Okay, let me start with the most embarrassing thing that happened today. I spent a solid hour trying to figure out why my project folder structure looked completely wrong in my IDE. Turns out, I was creating folders using BOTH my IDE terminal AND my computer's regular terminal at the same time.
Picture this: I'm typing mkdir components
in IDE terminal, then switching to my system terminal and typing mkdir src
, then back to IDE terminal for mkdir utils
... No wonder my folder tree looked like it was designed by a caffeinated squirrel!
Pro tip for fellow beginners: Pick ONE terminal and stick with it. Your future self will thank you.
The Project That's Teaching Me Everything
So here's what I'm actually building - an infographics generator that's going to enhance Weam AI's capabilities:
📊 Infographics Generator Project Report
What it does:
- Takes a topic or data as input
- Uses Claude API to generate structured content results
- Converts results into styled HTML that looks like an actual infographic
- Exports the final infographic into a downloadable PDF format
I'm building this inside Trae IDE (might switch to Cursor later) using Weam AI's source code as my foundation. The idea is to add this as a new "Brain" feature that teams can use to quickly create visual content.
Code Indexing: The Thing I Didn't Know I Needed
Here's the funny thing about code indexing - I kept hearing about it but had no idea what it actually meant. Today I finally figured it out, and it's actually pretty cool.
What is Code Indexing?
Code indexing is basically creating a smart, searchable database of your entire codebase. Think of it like Google, but for your code. It analyzes:
- Every function and what it does
- How different files connect to each other
- Import/export relationships
- Variable definitions and where they're used
- Class structures and inheritance chains
It's like having a super-organized librarian who knows exactly where every piece of information lives in your massive code library.
The Benefits (Why This Actually Matters)
For You:
- Jump to any function definition instantly
- Find where variables are used across the entire project
- Understand code relationships without reading everything
- Refactor safely knowing what will break
For AI Assistants:
- They can understand your project context instead of just seeing individual files
- Better suggestions because they know how your code connects
- More accurate auto-completions
- Can help with complex refactoring across multiple files
Code Indexing in Different IDEs
Cursor IDE:
- Built-in AI that uses indexing to understand your entire codebase
- Can answer questions like "how does authentication work in this project?"
- Suggestions are context-aware based on your project patterns
- Works especially well with TypeScript/JavaScript projects
Trae IDE:
- Similar AI-powered indexing capabilities
- Focuses on collaborative coding with AI
- Real-time code analysis and suggestions
- Good for rapid prototyping and experimentation
VS Code + GitHub Copilot:
- Copilot uses a form of indexing but more limited to immediate context
- Extensions like "Code Tour" help with manual code indexing
- IntelliSense provides basic indexing for autocomplete
- Not as comprehensive as dedicated AI IDEs but still helpful
The Real Game Changer:
Once your code is properly indexed, asking an AI "add a search feature similar to the user search" actually works because the AI knows exactly what "user search" refers to and how it's implemented.
Next Steps: Getting My Act Together
So for the next stage, I need to:
- Prepare a proper folder structure (using ONE terminal this time!)
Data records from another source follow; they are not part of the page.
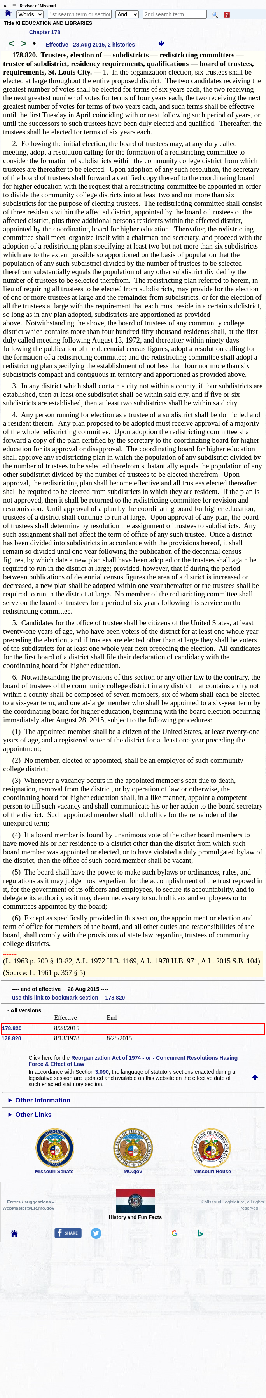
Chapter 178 (44, 32)
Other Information (42, 1100)
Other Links (33, 1114)
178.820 (12, 1028)
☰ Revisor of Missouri (32, 6)
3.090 (102, 1072)
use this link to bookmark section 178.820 (68, 998)
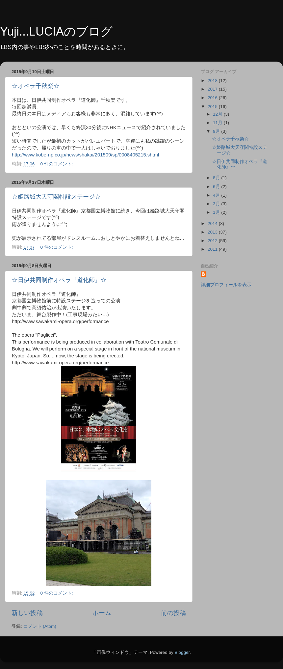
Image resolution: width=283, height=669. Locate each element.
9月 (217, 131)
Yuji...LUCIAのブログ (56, 31)
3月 (217, 203)
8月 (217, 177)
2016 (213, 97)
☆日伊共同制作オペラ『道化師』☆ (59, 280)
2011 (213, 249)
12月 (218, 114)
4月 (217, 195)
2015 (213, 106)
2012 (213, 240)
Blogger (182, 652)
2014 (213, 223)
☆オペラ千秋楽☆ (35, 86)
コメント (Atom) (39, 626)
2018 (213, 80)
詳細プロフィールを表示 (226, 284)
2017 (213, 89)
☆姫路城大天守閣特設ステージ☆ (56, 196)
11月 (218, 122)
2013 (213, 232)
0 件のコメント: (57, 163)
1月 (217, 212)
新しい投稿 (27, 612)
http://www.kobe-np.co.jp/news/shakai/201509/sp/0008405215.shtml (85, 154)
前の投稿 (173, 612)
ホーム (101, 612)
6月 (217, 186)
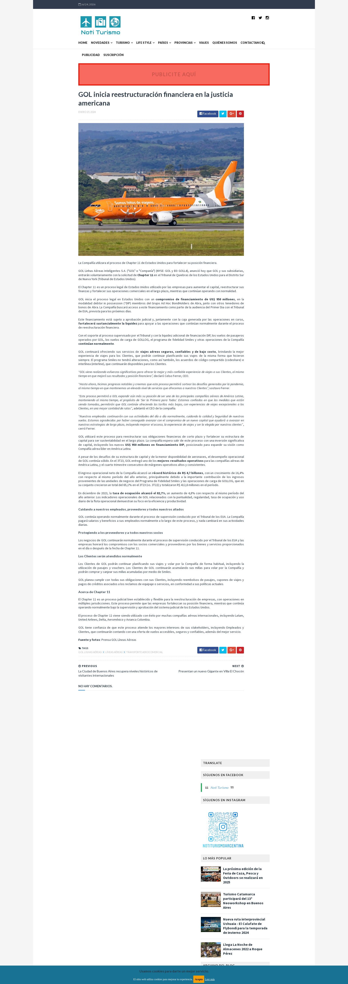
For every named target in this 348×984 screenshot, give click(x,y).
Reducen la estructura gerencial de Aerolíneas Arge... (261, 528)
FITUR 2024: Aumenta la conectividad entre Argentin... (267, 388)
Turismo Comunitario (247, 720)
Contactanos (223, 42)
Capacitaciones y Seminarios (251, 620)
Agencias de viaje (267, 592)
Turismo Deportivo (280, 720)
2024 (238, 303)
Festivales (272, 634)
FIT (284, 627)
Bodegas (275, 606)
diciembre (245, 308)
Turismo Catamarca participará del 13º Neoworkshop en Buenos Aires (272, 219)
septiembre (246, 321)
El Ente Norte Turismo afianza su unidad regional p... (264, 462)
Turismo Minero (272, 734)
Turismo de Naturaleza (248, 762)
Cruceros (238, 627)
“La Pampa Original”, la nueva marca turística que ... (267, 380)
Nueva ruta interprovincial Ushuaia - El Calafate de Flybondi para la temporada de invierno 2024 (274, 245)
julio (241, 330)
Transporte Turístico (247, 691)
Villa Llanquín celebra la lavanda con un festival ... (263, 405)
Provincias (155, 42)
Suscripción (270, 42)
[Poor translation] (16, 919)
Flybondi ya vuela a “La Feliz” (256, 543)
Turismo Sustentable (246, 755)
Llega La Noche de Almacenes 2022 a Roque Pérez (271, 268)
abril (241, 344)
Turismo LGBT (279, 727)
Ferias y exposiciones (246, 634)
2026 (238, 294)
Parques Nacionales (245, 670)
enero (242, 357)
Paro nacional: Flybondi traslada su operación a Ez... (261, 479)
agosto (243, 326)
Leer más (210, 979)
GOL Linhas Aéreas (61, 662)
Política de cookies (230, 868)
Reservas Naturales (245, 684)
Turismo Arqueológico (278, 705)
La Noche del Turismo (246, 663)
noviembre (245, 312)
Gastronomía (241, 648)
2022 (238, 552)
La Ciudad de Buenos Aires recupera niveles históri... (267, 430)
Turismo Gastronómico (248, 727)
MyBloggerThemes (132, 893)
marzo (242, 348)
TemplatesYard (86, 893)
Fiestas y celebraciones (278, 641)
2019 (238, 566)
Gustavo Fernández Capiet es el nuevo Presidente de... (264, 520)
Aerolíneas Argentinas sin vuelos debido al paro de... (266, 471)
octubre (244, 317)
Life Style (115, 42)
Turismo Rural (242, 748)
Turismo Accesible (244, 705)
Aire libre (238, 599)
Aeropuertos (241, 592)
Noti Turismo (248, 106)
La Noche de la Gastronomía (251, 656)
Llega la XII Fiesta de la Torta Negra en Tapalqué (263, 504)
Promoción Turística (246, 677)
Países (134, 42)
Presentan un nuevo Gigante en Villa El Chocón (264, 413)
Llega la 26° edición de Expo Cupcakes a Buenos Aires (264, 372)
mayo (242, 339)
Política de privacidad (148, 868)
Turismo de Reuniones (246, 769)
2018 (238, 570)
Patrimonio (272, 670)
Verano (268, 776)
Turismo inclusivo (279, 769)
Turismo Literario (244, 734)
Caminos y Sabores (244, 613)
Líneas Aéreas (85, 662)
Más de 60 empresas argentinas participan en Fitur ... (266, 446)
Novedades (71, 42)
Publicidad (247, 42)
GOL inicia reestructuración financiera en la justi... (267, 421)
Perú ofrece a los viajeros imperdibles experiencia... (263, 537)
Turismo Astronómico (247, 712)
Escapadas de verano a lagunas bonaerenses (258, 438)
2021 (238, 557)
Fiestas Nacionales (244, 641)
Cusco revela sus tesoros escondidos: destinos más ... (263, 454)
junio (241, 335)
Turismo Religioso (271, 741)
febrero (243, 353)
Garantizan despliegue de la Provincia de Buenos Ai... (265, 512)
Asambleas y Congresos (248, 606)
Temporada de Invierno (279, 684)
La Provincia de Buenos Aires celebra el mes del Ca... (267, 364)
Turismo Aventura (281, 712)
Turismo (94, 42)
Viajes (175, 42)
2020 (238, 561)
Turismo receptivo (245, 776)
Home (54, 42)
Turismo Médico (243, 741)
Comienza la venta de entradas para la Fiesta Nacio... (267, 496)
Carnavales (283, 620)
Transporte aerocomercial (116, 662)
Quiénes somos (196, 42)
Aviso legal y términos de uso (70, 868)
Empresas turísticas (263, 627)
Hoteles (261, 648)
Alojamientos (259, 599)
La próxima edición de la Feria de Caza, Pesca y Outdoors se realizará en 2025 (271, 194)
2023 (238, 548)
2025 (238, 299)
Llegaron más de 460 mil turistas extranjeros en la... (267, 396)
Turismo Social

- Work towards dependencies - figure out what packages I actually need
- Proper documentation is important - document my approach before diving into code
The 2% progress might seem small, but I'm learning that preparation is everything. Better to spend time understanding the foundation than building on quicksand.
Wait for My Update
As I work towards these goals, I'll keep documenting the messy, confusing, but hopefully educational journey of building something real in open source.
Anyone else been through the "I understand the concepts but have no idea how to start" phase? What got you unstuck?
Day 3 coming soon - where I'll either have a beautiful folder structure or completely break something. Place your bets! 😄
Thank you for following along on this chaotic learning adventure!